= What you will do =
Write the data below out again, unchanged.

= Data =
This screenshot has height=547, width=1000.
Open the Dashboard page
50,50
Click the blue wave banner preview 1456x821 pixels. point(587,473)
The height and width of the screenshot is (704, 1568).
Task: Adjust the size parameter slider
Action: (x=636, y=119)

= Result =
This screenshot has height=547, width=1000.
Open the Dashboard page
50,50
Click the blue wave banner preview 1456x821 pixels. point(587,473)
The height and width of the screenshot is (704, 1568).
Task: Adjust the size parameter slider
Action: (x=636, y=119)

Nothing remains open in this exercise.